Data provided =>
----------

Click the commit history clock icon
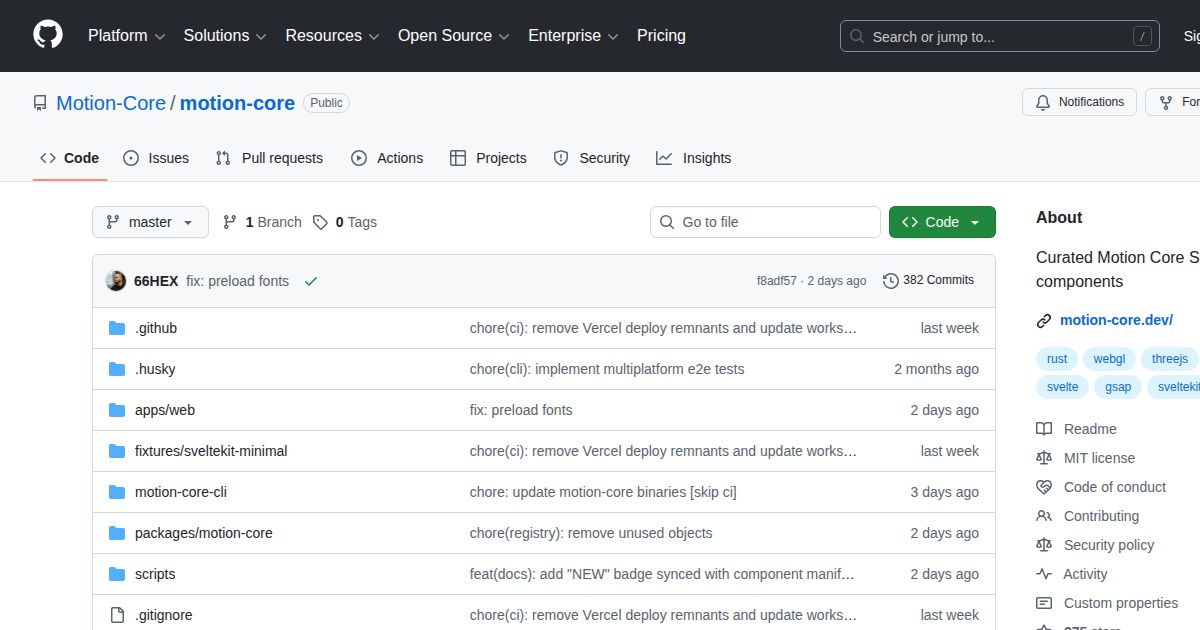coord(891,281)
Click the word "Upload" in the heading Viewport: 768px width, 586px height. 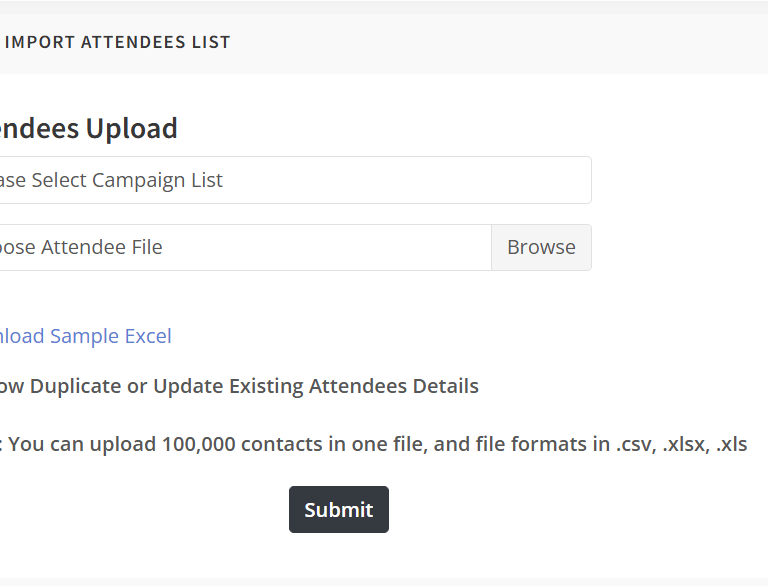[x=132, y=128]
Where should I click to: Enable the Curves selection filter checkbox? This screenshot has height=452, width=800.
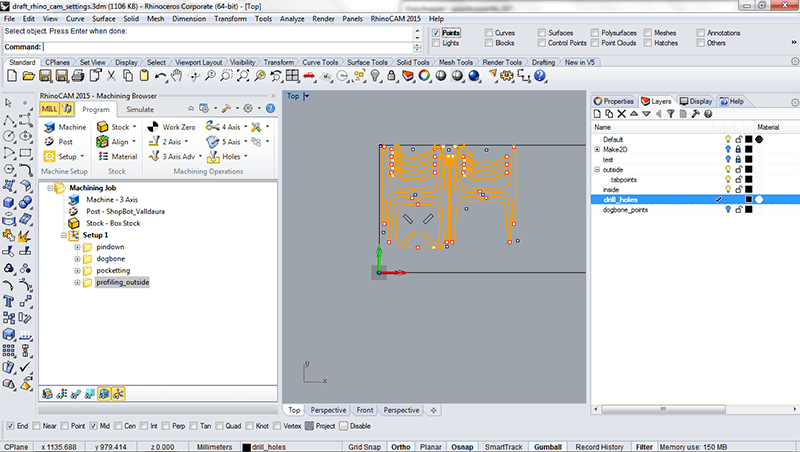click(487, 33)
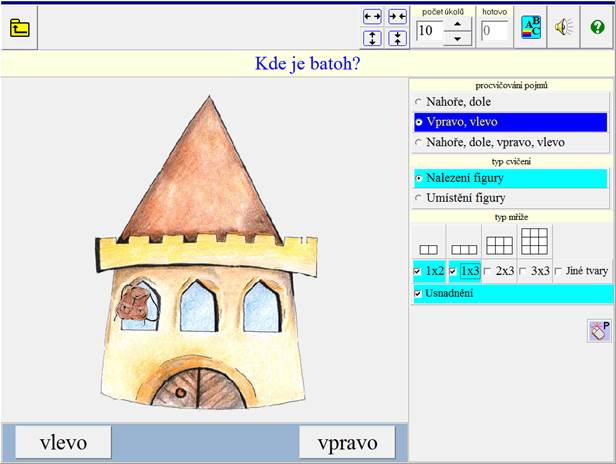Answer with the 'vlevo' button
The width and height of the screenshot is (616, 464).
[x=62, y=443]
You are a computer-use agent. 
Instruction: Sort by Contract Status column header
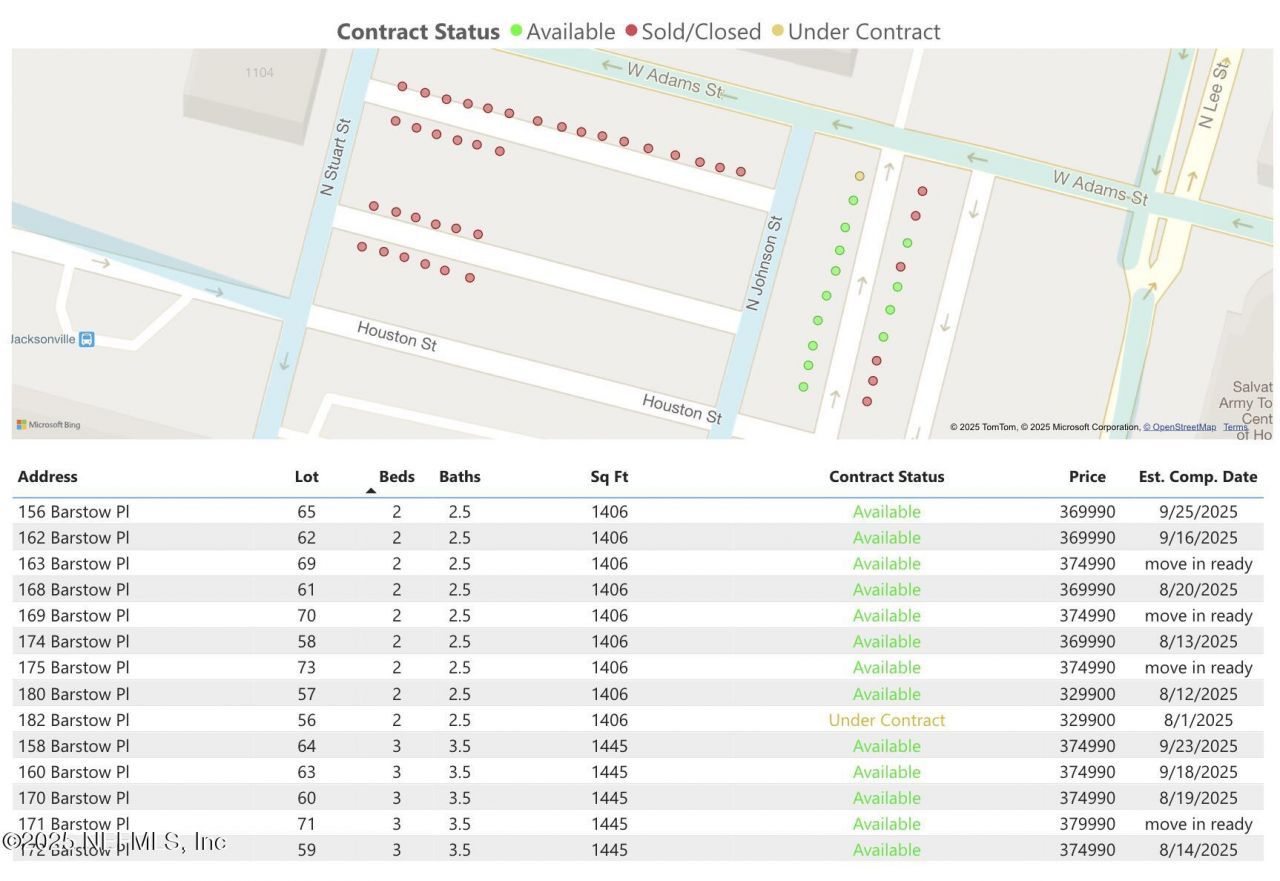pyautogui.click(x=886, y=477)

----------

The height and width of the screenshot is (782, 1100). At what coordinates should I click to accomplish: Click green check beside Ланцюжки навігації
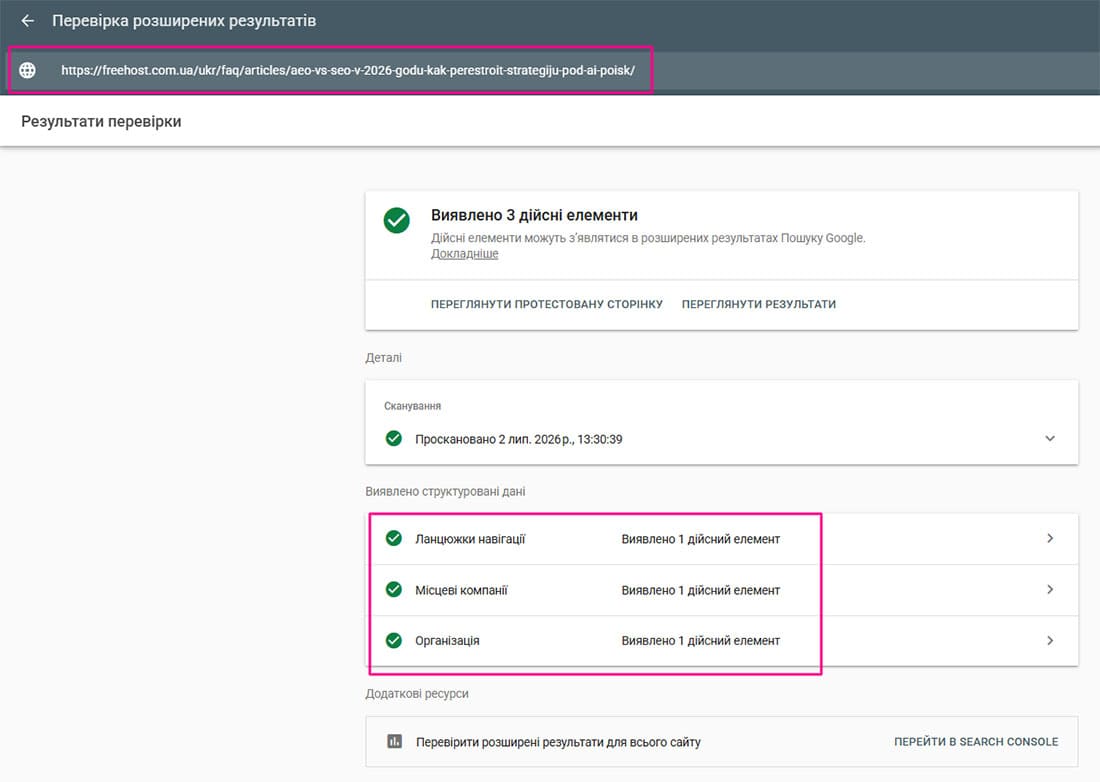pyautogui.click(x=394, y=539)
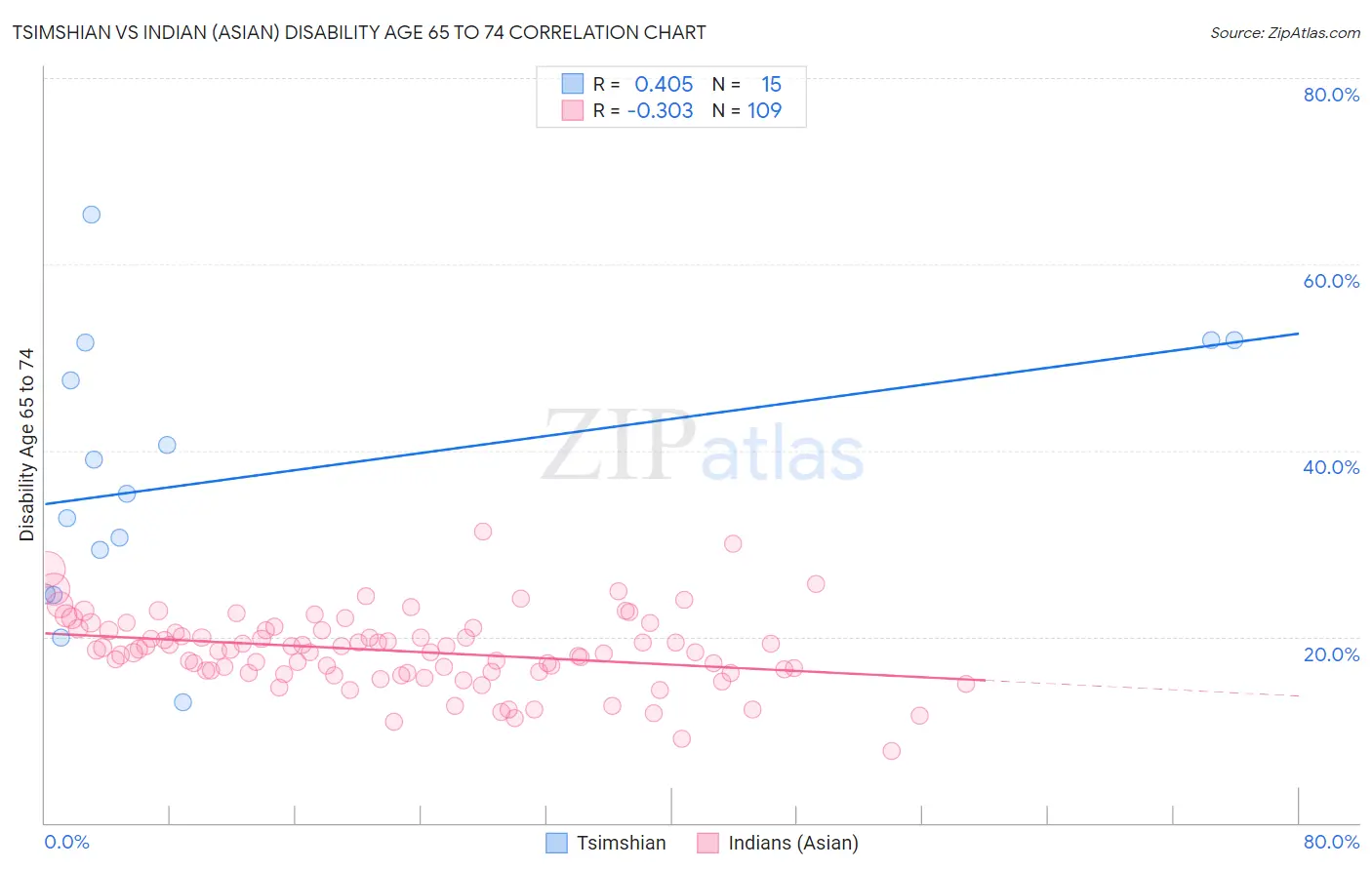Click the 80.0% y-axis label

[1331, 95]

----------

Task to complete =>
Switch "checkbox" to "toggle switch" in the items from the line with "Where should I" up to and including the line with "pyautogui.click(x=886, y=477)", and give those lines again with nothing else changed. Leave the pictures out of your answer.

Result for this exercise =>
Where should I click to: Enable the Curves selection filter toggle switch? This screenshot has height=452, width=800.
click(487, 33)
Answer with the 'vlevo' button
The width and height of the screenshot is (616, 464).
[x=62, y=443]
You are a computer-use agent. 
Instruction: Sort by Contract Status column header
pyautogui.click(x=886, y=477)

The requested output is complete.